# What to produce:
Output exactly, with nothing added, the entries from the first line through the line with "Center-align the cell".
===== Information provided
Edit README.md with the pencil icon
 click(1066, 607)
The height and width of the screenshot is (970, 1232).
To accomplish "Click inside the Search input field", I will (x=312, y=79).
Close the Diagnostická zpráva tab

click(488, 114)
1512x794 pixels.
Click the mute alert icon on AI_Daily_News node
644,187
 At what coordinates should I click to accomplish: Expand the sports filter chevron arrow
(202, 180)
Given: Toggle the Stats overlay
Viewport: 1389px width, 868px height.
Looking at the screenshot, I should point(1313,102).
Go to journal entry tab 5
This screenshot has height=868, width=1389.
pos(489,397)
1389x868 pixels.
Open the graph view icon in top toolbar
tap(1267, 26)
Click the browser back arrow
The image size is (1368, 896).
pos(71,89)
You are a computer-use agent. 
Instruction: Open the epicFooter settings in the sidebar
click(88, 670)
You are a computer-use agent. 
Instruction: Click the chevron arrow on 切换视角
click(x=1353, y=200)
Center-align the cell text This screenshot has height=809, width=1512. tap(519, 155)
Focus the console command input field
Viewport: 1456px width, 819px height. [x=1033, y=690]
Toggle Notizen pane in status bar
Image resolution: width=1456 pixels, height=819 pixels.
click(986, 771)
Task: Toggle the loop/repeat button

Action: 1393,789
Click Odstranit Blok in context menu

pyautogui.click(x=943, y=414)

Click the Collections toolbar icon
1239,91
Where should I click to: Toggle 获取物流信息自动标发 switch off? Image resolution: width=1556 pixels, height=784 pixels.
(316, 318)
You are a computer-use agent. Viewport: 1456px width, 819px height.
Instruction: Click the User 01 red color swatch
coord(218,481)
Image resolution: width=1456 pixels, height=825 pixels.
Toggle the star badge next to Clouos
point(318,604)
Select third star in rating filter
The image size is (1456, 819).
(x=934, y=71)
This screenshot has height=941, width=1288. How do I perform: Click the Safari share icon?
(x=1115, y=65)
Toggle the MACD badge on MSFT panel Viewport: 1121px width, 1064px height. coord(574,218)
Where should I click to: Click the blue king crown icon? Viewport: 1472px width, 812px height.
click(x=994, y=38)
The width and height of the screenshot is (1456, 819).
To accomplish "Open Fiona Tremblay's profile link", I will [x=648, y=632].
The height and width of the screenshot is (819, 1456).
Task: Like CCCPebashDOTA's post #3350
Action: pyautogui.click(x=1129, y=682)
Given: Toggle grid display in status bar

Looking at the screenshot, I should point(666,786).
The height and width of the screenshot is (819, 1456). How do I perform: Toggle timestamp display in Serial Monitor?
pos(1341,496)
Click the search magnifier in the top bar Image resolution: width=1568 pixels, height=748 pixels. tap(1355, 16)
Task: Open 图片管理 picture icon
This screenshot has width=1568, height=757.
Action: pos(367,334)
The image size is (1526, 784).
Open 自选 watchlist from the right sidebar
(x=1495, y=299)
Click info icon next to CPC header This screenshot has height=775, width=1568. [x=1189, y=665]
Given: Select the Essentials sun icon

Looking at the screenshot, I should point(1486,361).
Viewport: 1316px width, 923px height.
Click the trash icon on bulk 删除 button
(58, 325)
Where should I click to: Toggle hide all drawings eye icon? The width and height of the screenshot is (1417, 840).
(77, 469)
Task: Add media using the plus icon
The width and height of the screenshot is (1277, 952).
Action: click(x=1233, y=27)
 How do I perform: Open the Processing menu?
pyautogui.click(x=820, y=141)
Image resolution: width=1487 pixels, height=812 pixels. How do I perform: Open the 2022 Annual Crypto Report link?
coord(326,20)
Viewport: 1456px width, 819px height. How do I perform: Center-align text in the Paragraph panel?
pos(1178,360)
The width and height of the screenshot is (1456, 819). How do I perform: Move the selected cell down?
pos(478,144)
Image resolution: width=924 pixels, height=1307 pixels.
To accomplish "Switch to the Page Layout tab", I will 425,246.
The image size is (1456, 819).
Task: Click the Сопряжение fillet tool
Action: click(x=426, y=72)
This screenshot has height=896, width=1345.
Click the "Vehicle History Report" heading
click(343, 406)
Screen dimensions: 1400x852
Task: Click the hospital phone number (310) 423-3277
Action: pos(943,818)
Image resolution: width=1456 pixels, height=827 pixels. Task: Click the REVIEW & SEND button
==========
# Task answer:
Edit README.md with the pencil icon
 click(1066, 607)
The height and width of the screenshot is (970, 1232).
To accomplish "Click inside the Search input field", I will (x=312, y=79).
Close the Diagnostická zpráva tab

click(488, 114)
1512x794 pixels.
Click the mute alert icon on AI_Daily_News node
644,187
 At what coordinates should I click to accomplish: Expand the sports filter chevron arrow
(202, 180)
Given: Toggle the Stats overlay
Viewport: 1389px width, 868px height.
Looking at the screenshot, I should point(1313,102).
Go to journal entry tab 5
This screenshot has height=868, width=1389.
pos(489,397)
1389x868 pixels.
Open the graph view icon in top toolbar
tap(1267, 26)
Click the browser back arrow
The image size is (1368, 896).
pos(71,89)
You are a computer-use agent. 
Instruction: Open the epicFooter settings in the sidebar
click(88, 670)
You are a computer-use agent. 
Instruction: Click the chevron arrow on 切换视角
click(x=1353, y=200)
Center-align the cell text This screenshot has height=809, width=1512. tap(519, 155)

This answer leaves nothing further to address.